If you read and accept the typical Internet headlines on the gold price you will no doubt believe that if the U.S. Federal Reserve and other central banks introduce more quantitative easing in the weeks and months ahead that will spur the gold price to new heights. It may well, but if that does happen an important question has to be: why will that occur?

Many reporters and commentators seem to link quantitative easing (as an ultimate cause) with in the end high rates of inflation (as the ultimate effect). Whether they do this or not, gold viewed as a 'real money safe haven' - terms often used in connection with gold - has to viewed in those contexts as a 'place to be invested' in the case of a cataclysmic financial event or series of events.
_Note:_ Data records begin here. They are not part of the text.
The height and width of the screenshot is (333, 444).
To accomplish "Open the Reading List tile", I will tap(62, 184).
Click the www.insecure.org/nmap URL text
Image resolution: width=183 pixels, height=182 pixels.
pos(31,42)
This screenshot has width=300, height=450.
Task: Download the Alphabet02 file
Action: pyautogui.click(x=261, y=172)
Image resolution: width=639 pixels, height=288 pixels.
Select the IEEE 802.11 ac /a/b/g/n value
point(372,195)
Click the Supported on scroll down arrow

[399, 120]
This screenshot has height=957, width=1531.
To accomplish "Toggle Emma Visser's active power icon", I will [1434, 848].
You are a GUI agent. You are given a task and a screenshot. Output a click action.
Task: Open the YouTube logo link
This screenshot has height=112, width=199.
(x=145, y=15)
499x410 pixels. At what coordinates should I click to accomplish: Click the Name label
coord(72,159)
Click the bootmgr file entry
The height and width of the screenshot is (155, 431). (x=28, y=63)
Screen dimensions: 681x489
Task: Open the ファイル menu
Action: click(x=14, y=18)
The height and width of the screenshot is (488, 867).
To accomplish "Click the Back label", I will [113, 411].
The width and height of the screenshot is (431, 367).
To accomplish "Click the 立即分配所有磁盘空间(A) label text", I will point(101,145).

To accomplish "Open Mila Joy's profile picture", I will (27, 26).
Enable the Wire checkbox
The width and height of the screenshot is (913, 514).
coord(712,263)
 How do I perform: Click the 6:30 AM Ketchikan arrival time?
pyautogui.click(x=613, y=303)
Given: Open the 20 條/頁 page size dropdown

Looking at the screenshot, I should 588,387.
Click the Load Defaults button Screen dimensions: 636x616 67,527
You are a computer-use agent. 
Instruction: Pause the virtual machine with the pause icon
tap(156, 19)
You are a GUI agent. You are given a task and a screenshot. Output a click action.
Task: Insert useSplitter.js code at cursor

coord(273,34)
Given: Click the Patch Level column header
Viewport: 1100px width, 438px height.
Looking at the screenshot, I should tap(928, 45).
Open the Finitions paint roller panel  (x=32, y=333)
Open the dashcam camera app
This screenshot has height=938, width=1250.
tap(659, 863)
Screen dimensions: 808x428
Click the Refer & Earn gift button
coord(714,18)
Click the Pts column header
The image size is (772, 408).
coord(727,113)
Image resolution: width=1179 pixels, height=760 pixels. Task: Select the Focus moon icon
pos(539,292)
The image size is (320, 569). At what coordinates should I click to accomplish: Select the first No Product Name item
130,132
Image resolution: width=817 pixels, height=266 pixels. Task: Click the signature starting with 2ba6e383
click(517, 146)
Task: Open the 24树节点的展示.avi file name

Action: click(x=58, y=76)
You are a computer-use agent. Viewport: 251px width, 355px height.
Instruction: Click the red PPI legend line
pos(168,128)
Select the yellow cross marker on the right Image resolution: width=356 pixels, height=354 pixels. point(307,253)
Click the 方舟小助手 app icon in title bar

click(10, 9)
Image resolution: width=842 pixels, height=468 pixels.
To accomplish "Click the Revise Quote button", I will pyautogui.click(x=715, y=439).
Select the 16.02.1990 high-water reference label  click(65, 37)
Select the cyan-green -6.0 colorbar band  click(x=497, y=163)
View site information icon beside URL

It follows, or so I think, that for the financial markets to price gold higher than it now is in the event of further quantitative easing is tantamount to those financial markets in essence saying "quantitative easing in the end will not result in long-term meaningful economic recovery", but rather "will contribute to continued economic decline".

This seems oxymoronic with quantitative easing also resulting in the financial markets generally in recent years stabilizing or improving from current levels. This is because in 'good' theory 'financial market values' are at any given point in time 'the present value of all future expectations'. A very important question: Has financial market practice parted ways from sound market valuation theory? This is something to think very hard about.

While doing that you might want to consider:

  • that today Goldman Sachs has been reported as suggesting the gold price may move upward to U.S.$1,840 by year-end on incremental quantitative easing; while,

  • at the same time to the best of my knowledge Goldman Sachs currently is not predicting a major financial markets downturn.

Consider that the physical gold price arguably ought not to parallel the financial equity market indexes - short of purely being 'traded on the same parameters'. I suggest you think hard about this statement, and determine whether you agree with it.

Recall the negotiation story that suggests that when an American, in negotiation with Japanese businessmen, commented that they were really getting somewhere because they were thinking together 'parallel' the Japanese businessmen immediately terminated negotiations. The reason - parallel lines never meet.

Topical Reference: Gold to remain glued to Bernanke's testimony next week, from Commodity Online, from Sharps Pixley, July 14, 2012 - reading time 2 minutes; and Gold looks bullish, to reach $18,40 by year end: Goldman Sachs, from Commodity Online, July 17, 2012 - reading time 1 minute.